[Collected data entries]

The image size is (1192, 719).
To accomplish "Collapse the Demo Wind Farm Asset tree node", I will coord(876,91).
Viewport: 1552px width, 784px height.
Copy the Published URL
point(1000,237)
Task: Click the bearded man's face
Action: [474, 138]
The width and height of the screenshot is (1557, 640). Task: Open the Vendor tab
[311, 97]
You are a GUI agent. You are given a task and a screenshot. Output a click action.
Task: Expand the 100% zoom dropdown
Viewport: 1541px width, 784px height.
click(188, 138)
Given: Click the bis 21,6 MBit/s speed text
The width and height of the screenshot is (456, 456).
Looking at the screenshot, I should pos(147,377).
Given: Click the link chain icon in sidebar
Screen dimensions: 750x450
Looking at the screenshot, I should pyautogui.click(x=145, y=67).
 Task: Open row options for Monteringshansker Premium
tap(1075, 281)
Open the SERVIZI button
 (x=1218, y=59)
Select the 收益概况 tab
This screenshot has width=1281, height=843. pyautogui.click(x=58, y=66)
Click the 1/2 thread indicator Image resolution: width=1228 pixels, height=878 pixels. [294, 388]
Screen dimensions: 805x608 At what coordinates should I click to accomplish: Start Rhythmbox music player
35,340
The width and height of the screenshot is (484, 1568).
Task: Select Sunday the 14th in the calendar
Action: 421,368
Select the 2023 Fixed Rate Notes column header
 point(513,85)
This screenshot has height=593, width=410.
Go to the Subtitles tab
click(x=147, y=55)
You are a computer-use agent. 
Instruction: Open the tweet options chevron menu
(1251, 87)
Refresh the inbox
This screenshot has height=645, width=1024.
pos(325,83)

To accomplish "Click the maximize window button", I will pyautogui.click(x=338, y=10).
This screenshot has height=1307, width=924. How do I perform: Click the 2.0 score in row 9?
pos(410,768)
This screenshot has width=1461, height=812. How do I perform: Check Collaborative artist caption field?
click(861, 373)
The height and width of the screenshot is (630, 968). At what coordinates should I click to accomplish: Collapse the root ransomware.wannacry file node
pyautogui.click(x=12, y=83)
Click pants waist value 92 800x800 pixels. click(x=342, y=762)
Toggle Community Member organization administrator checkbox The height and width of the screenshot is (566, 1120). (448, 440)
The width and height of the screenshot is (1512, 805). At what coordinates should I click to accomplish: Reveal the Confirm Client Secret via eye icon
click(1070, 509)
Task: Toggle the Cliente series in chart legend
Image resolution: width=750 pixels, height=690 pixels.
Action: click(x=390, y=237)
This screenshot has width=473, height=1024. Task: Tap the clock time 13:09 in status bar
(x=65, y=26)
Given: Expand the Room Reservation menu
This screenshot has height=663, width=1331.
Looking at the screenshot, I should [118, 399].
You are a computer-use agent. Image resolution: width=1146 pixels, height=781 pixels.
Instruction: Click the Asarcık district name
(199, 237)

__Your assignment__
Exactly the lines from the one containing "Click pants waist" through the last line of the records are to be transcribed, both endpoints included.

__Answer section__
Click pants waist value 92 800x800 pixels. click(x=342, y=762)
Toggle Community Member organization administrator checkbox The height and width of the screenshot is (566, 1120). (448, 440)
The width and height of the screenshot is (1512, 805). At what coordinates should I click to accomplish: Reveal the Confirm Client Secret via eye icon
click(1070, 509)
Task: Toggle the Cliente series in chart legend
Image resolution: width=750 pixels, height=690 pixels.
Action: click(x=390, y=237)
This screenshot has width=473, height=1024. Task: Tap the clock time 13:09 in status bar
(x=65, y=26)
Given: Expand the Room Reservation menu
This screenshot has height=663, width=1331.
Looking at the screenshot, I should [118, 399].
You are a computer-use agent. Image resolution: width=1146 pixels, height=781 pixels.
Instruction: Click the Asarcık district name
(199, 237)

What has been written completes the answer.